What the task asks
From the entries below, output the line with "Instruction: Play audio" and each following line up to and including the line with "Given: Select the Fulfillment tab", exactly as written.

Available records
--------------------

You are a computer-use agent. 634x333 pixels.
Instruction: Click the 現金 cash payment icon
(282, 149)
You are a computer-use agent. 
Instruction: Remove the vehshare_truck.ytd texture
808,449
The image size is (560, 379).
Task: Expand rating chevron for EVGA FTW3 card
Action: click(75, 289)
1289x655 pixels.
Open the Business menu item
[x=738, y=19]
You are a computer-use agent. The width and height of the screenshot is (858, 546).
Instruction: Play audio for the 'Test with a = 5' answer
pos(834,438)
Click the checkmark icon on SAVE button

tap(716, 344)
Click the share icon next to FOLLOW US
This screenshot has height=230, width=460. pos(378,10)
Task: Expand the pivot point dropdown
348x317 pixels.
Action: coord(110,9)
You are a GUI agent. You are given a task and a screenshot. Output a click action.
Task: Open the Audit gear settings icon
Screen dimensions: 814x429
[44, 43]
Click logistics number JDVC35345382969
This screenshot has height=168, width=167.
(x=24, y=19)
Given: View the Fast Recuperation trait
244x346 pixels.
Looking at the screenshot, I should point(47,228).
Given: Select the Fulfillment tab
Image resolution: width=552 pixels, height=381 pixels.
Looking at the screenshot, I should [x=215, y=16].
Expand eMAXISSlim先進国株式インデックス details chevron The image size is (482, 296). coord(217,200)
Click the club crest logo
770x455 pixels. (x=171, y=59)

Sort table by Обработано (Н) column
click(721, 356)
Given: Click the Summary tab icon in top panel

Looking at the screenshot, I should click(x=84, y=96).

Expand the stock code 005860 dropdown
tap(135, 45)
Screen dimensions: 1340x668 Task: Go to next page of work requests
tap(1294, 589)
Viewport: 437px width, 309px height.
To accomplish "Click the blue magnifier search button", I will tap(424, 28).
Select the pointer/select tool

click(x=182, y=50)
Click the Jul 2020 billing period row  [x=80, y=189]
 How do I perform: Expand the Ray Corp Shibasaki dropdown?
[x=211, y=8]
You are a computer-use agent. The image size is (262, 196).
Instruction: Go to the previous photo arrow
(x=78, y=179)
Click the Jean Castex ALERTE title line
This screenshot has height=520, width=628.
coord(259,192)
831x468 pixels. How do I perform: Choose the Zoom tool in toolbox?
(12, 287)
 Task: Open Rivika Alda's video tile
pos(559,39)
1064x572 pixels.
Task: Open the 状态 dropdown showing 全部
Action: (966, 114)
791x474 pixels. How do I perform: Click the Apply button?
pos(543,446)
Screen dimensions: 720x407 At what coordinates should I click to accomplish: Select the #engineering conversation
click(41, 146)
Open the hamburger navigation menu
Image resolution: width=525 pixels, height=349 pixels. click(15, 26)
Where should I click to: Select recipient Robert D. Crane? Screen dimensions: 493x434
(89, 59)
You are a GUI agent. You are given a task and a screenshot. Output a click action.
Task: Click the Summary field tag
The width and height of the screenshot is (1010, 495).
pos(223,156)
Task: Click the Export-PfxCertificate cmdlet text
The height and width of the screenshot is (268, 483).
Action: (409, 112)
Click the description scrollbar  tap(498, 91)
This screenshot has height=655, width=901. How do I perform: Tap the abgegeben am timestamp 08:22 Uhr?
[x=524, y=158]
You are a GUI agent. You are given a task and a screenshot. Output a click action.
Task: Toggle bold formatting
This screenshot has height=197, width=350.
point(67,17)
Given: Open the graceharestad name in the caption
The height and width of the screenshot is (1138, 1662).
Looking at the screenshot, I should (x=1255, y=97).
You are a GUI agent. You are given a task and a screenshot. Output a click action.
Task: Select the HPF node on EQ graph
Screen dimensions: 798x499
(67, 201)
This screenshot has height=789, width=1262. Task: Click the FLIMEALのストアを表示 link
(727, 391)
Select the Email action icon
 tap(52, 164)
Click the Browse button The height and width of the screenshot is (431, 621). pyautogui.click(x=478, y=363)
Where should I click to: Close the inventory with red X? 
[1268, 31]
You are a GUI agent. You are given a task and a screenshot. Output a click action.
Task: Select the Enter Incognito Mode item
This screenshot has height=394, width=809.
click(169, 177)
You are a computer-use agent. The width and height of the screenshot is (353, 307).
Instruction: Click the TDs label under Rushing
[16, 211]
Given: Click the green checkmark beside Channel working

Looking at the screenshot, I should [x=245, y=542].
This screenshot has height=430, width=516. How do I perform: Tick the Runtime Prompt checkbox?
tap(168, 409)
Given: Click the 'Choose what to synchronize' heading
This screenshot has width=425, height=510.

--------------------

Answer to this problem
Instruction: Play audio for the 'Test with a = 5' answer
pos(834,438)
Click the checkmark icon on SAVE button

tap(716, 344)
Click the share icon next to FOLLOW US
This screenshot has height=230, width=460. pos(378,10)
Task: Expand the pivot point dropdown
348x317 pixels.
Action: coord(110,9)
You are a GUI agent. You are given a task and a screenshot. Output a click action.
Task: Open the Audit gear settings icon
Screen dimensions: 814x429
[44, 43]
Click logistics number JDVC35345382969
This screenshot has height=168, width=167.
(x=24, y=19)
Given: View the Fast Recuperation trait
244x346 pixels.
Looking at the screenshot, I should point(47,228).
Given: Select the Fulfillment tab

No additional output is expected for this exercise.